EXERCISE GOAL
Please restate each entry word for word and leave the pictures out.

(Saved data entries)

++++++

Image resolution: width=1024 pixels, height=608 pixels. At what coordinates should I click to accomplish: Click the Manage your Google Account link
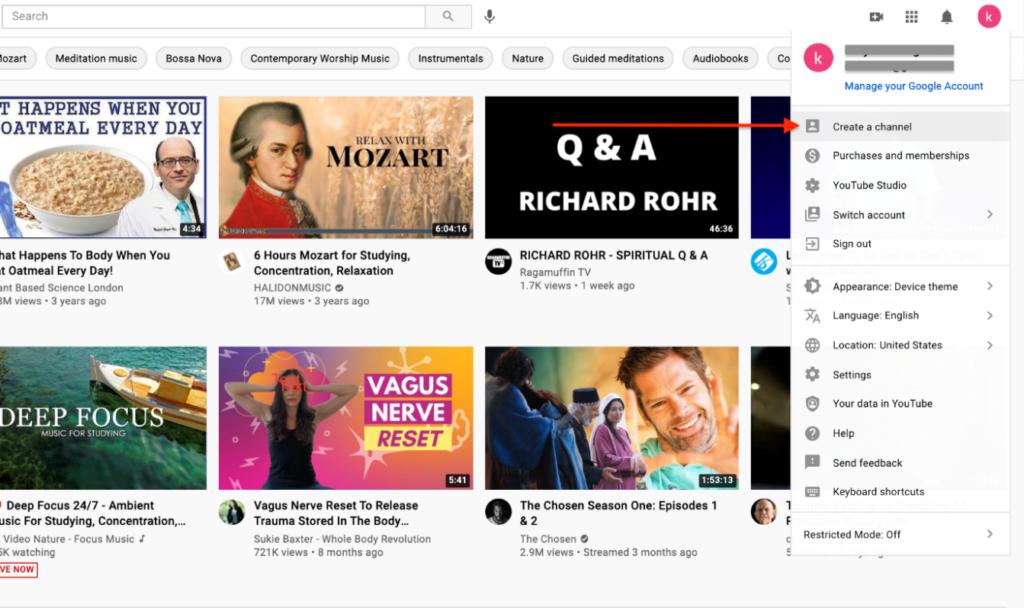coord(913,86)
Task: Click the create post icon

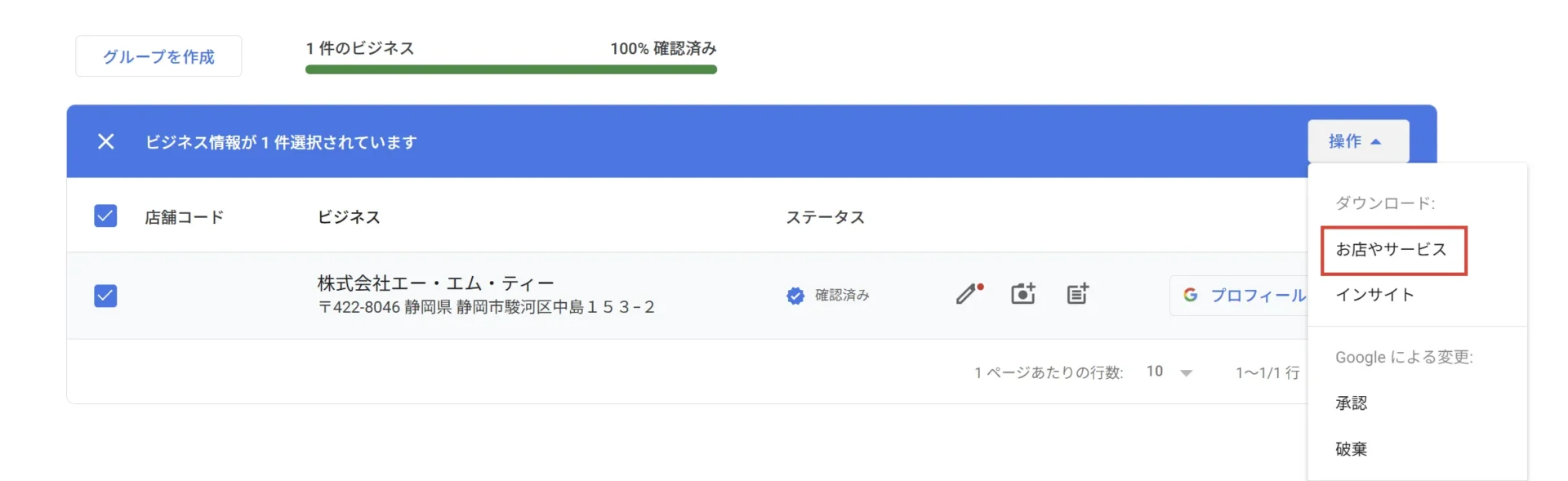Action: pyautogui.click(x=1077, y=294)
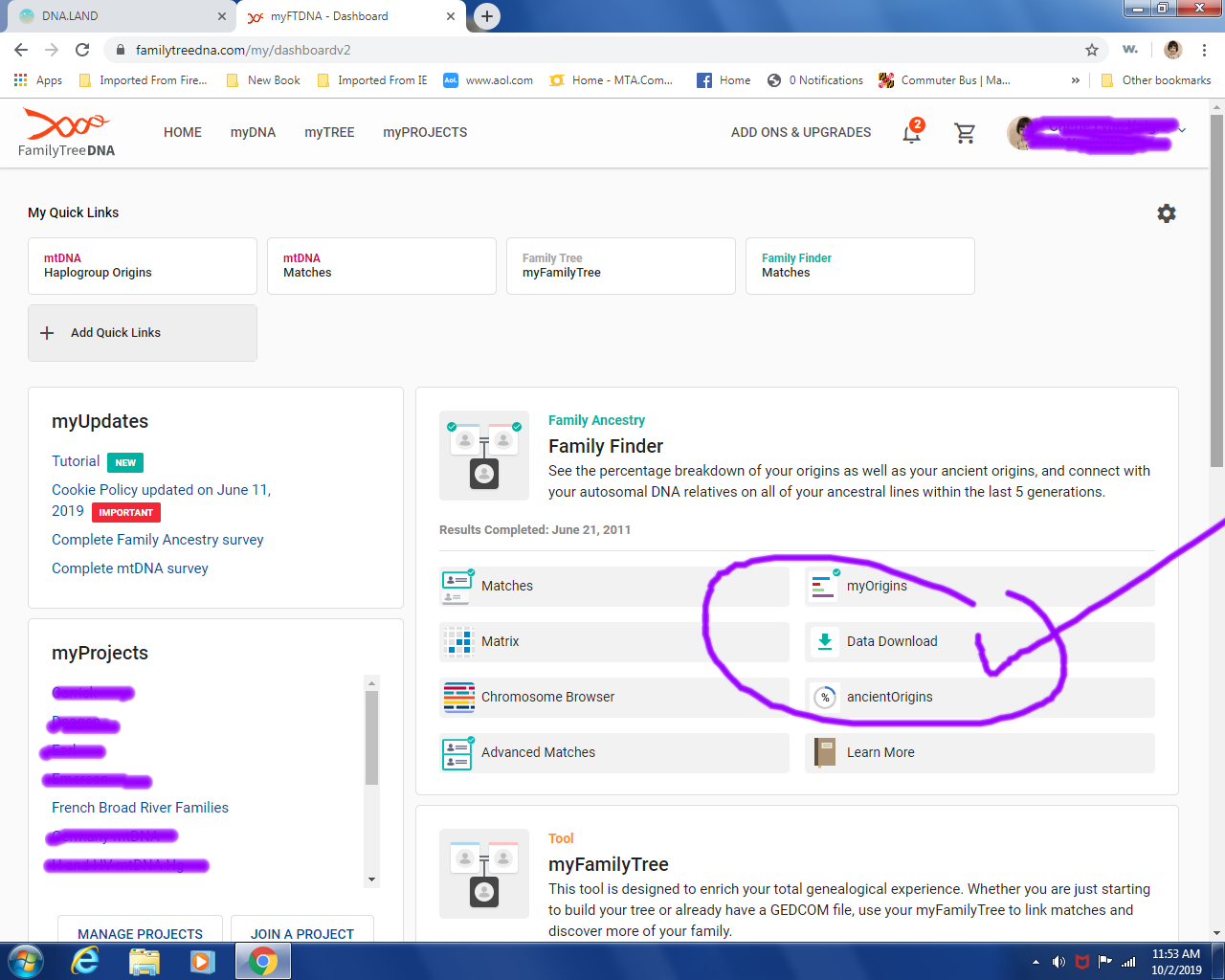Click myProjects list scroll-down arrow
Screen dimensions: 1225x980
[x=371, y=880]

++++++

ANSWER SECTION
Image resolution: width=1024 pixels, height=608 pixels. At what coordinates should I click to accomplish: Click the Manage your Google Account link
coord(913,86)
Task: Click the create post icon

Action: pyautogui.click(x=1077, y=294)
Click myProjects list scroll-down arrow
Screen dimensions: 1225x980
[x=371, y=880]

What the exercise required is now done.